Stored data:
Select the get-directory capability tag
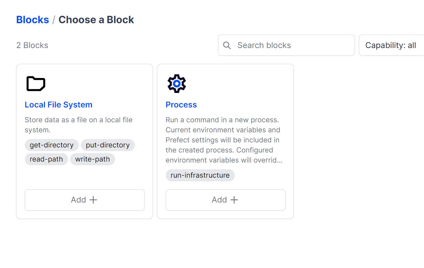Viewport: 424px width, 268px height. tap(52, 145)
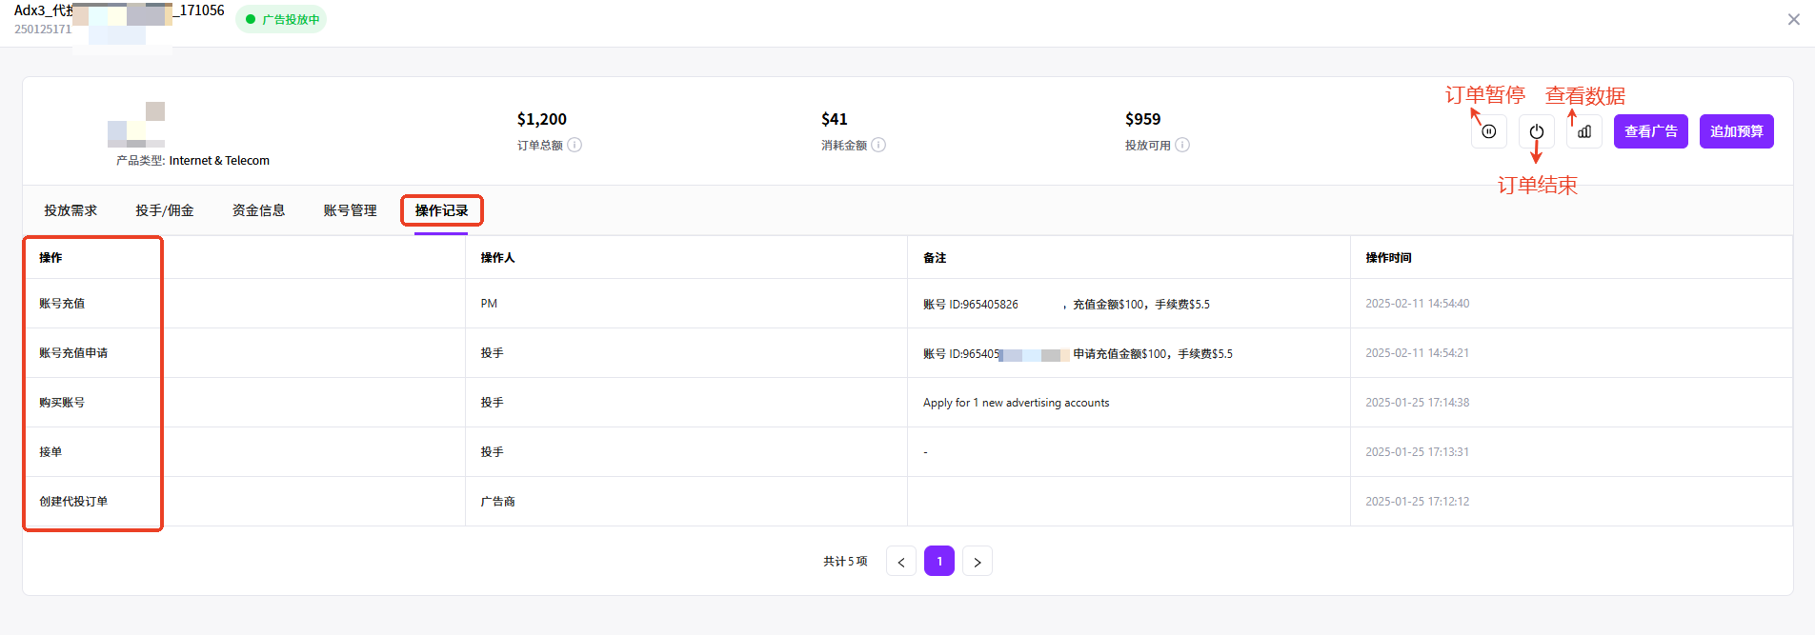
Task: Switch to 账号管理 tab
Action: pos(350,210)
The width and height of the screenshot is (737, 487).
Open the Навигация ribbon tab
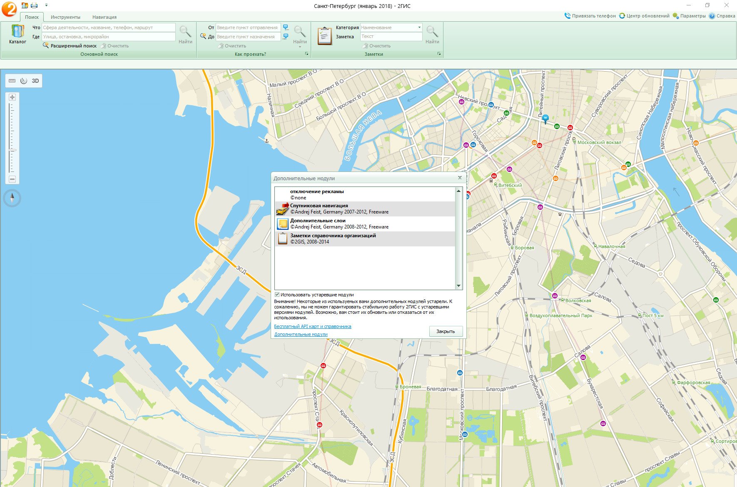point(104,17)
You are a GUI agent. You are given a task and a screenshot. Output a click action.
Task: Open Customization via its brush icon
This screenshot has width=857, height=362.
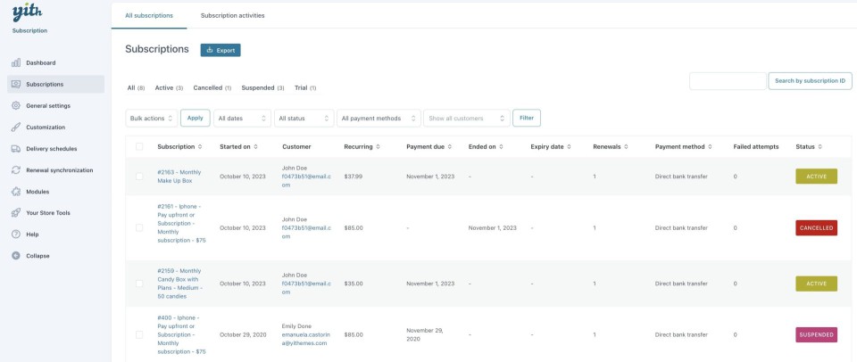(x=16, y=128)

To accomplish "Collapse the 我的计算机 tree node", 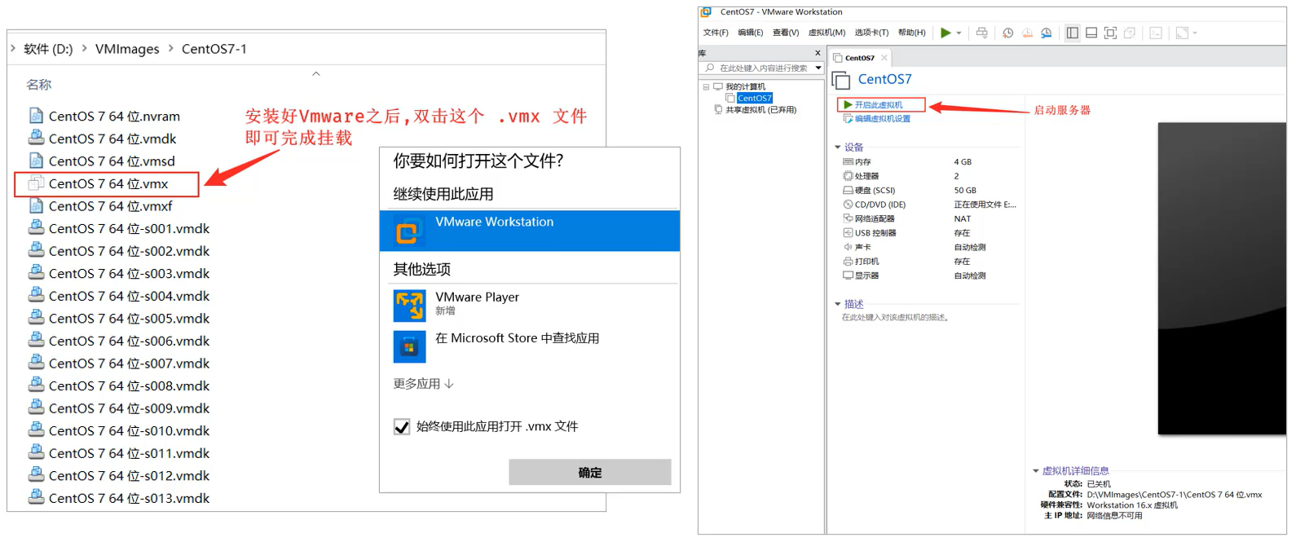I will (x=706, y=86).
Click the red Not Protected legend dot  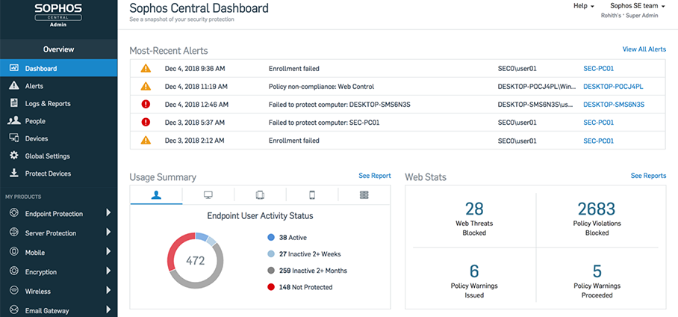coord(271,286)
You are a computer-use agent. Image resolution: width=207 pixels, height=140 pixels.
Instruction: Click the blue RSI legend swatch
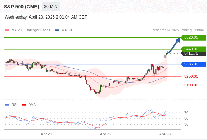(x=7, y=105)
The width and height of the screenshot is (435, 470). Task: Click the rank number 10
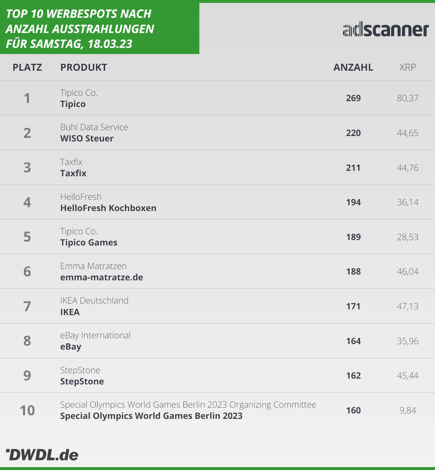[x=27, y=411]
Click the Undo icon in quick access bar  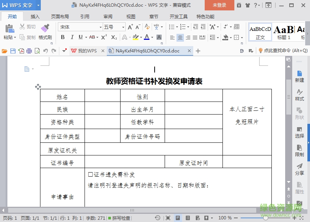click(45, 51)
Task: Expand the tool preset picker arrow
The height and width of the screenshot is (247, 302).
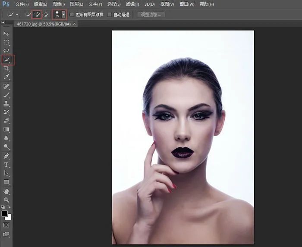Action: 17,14
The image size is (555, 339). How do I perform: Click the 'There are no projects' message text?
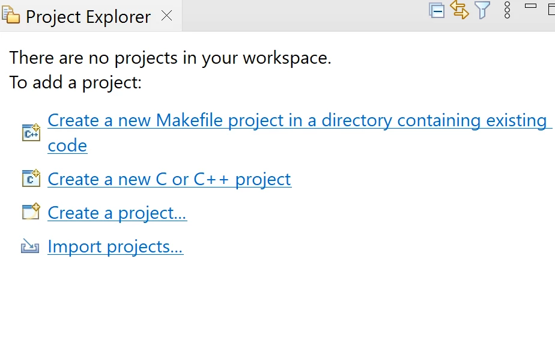(170, 58)
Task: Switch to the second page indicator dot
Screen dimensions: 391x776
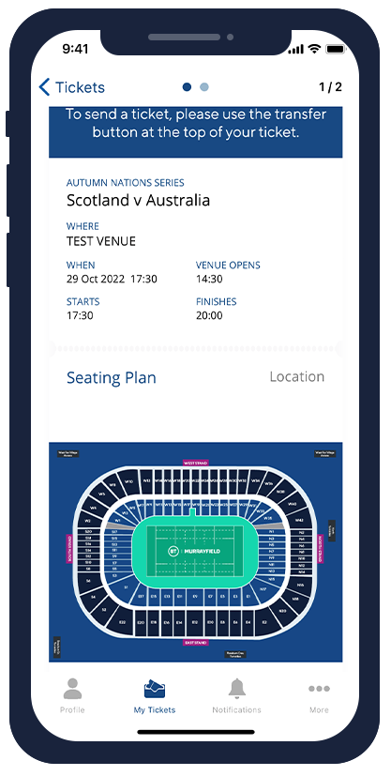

_TASK STATEMENT:_ From the line that contains "The height and" down to the final line of the entries above, please copy each line exactly, excluding pictures.

_RESULT:_
The height and width of the screenshot is (247, 302).
Action: 17,14
The image size is (555, 339). How do I perform: Click the 'There are no projects' message text?
(170, 58)
Task: Switch to the second page indicator dot
Screen dimensions: 391x776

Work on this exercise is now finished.